One patient death already has been confirmed, and 13 adverse events have been reported. The recall involves Trek and Traveler catheters with diameters of 4, 4½ and 5 millimeters. The recall does not involve Trek and Traveler catheters successfully used in completed patient surgeries.  The catheter manufacturer sent out a field safety notice (FSN) on Jan. 29, 2020, to healthcare professionals who purchased its equipment. Three weeks later, the FDA posted the recall. More than 40,000 Trek and Traveler catheters are affected by this safety recall. 

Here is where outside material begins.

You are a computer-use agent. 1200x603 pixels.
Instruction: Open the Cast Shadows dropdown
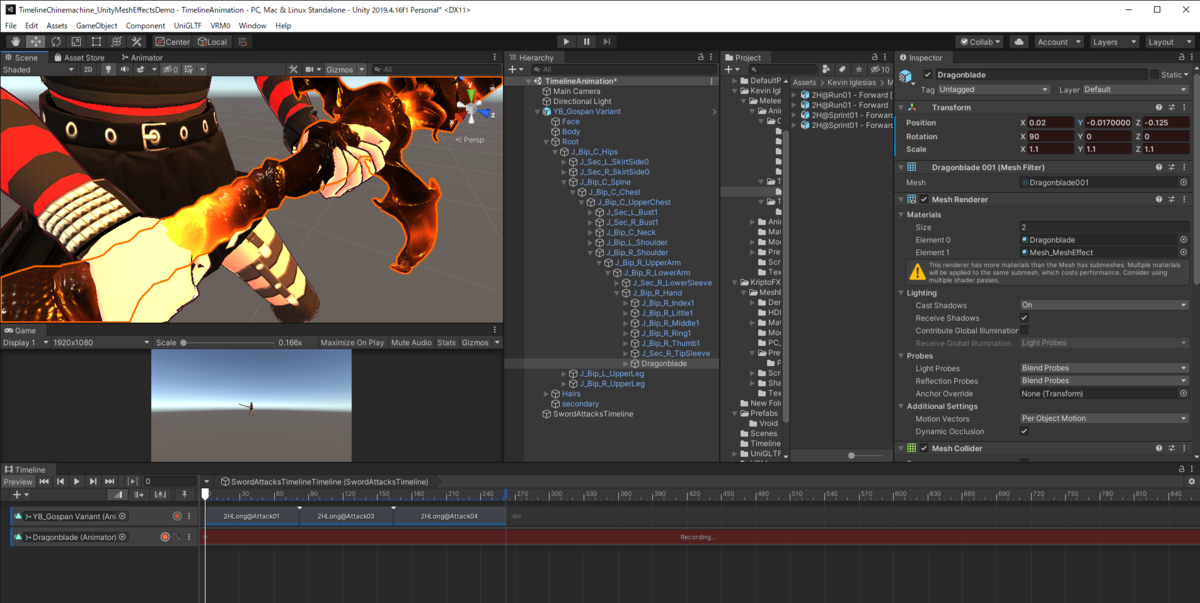click(x=1103, y=305)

“The frequency of reported events that include slow, partial and failure to deflate the balloon is 0.12 percent worldwide,” Diagnostic and Interventional Cardiology reports in an article titled “Abbott Recalls Two Coronary Balloon Catheters That May Not Deflate.” “At the time the manufacturer’s safety notice was issued, there were no reports of patient death. Since the issuance of the field safety notice, Abbott has become aware of one reported case in which the inability to deflate the balloon necessitated intervention, which resulted in post-procedural complications leading to a patient death.”  Unfortunately, many adverse events involving defective medical devices are never reported to the Food & Drug Administration. 

Healthcare professionals – and patients – should be diligent in heeding the recall as the FDA does not issue Class 1s lightly. They should “immediately stop using affected devices,” “return all unused affected product” and “share the notification with other relevant personnel,” Abbott said in the FSN.  The manufacturer has since indicated publicly that it has stopped shipping the affected lots of the recalled catheters and had taken efforts to avoid similar safety issues with its product in the future. 

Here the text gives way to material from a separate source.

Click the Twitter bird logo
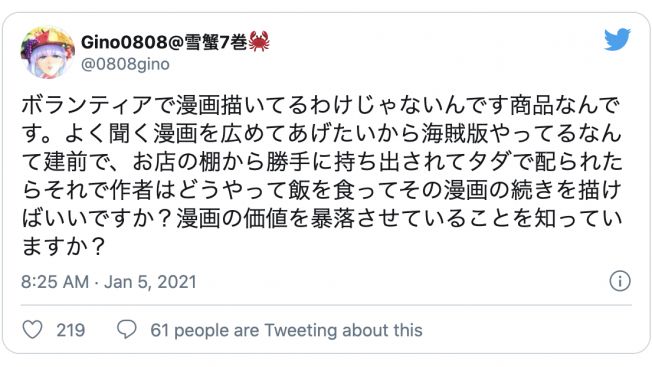Screen dimensions: 652x367 tap(617, 39)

Recalls of Other Balloon Catheters Issued Far and Wide

Abbott faced a similar Class 1 recall in 2017 involving over 130,000 catheters. Many manufacturers of catheters across the country have had to remove their products from the market because of dangerous flaws.

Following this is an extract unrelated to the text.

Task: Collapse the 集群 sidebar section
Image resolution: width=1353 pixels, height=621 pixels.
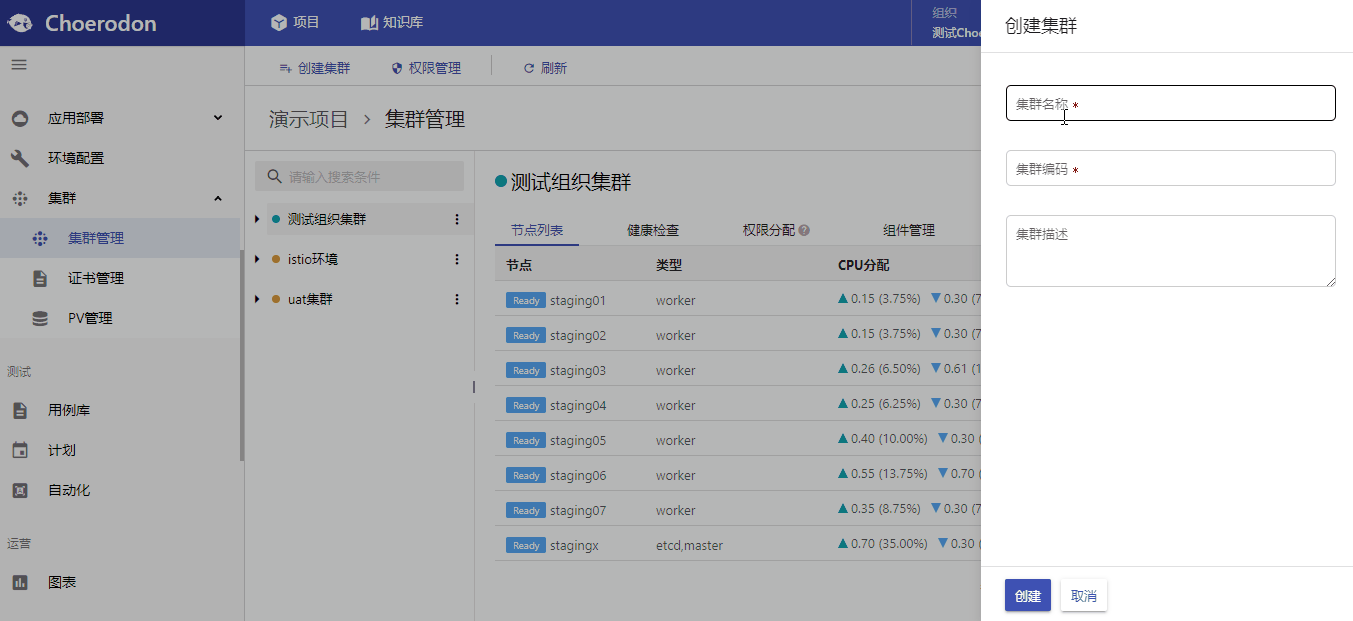Action: [217, 197]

“In February 2016, Arrow International, a division of Teleflex Inc., recalled 47,140 of its Intra-Aortic Balloon Catheter Kit and Percutaneous Insertion Kits because the sheath body could separate from the hub during insertion,” Qmed contributor Nancy Crotti wrote in an article titled “Abbott Issues a Massive Catheter Recall.” “The problem could cause significant bleeding and interrupt the balloon’s ability to increase blood flow during surgery.  Reportedly, one patient died and six others suffered serious injuries. 

Between 2015 and 2016, Cook Medical recalled more than 400,000 angiographic catheters, due to tip-splitting,” Crotti continued. “Other manufacturers’ catheters have been subject to several previous recalls due to the potential for materials breaking off the devices and entering a patient’s bloodstream.” FDA cited a similar danger in a September recall of nearly 16,000 defective catheters made by Vascular Solutions of Maple Grove, MN. “Nearly 6,000 of the recalled Twin-Pass catheters were distributed in the United States between October 2014 and September 2016.”

A Class 1 Recall Is the Most Serious Type the FDA Issues

The FDA classifies its recalls under the severity of adverse events. In other words, how hazardous is the product being recalled? Class 1 is the most severe because it creates “a situation in which there is a reasonable probability that the use of, or exposure to, a violative product will cause serious adverse health consequences or death,” according to the FDA’s Web site.

A Class II recall creates “a situation in which use of, or exposure to, a violative product may cause temporary or medically reversible adverse health consequences or where the probability of serious adverse health consequences is remote.”

Finally, a Class III recall creates “a situation in which use of, or exposure to, a violative product is not likely to cause adverse health consequences.”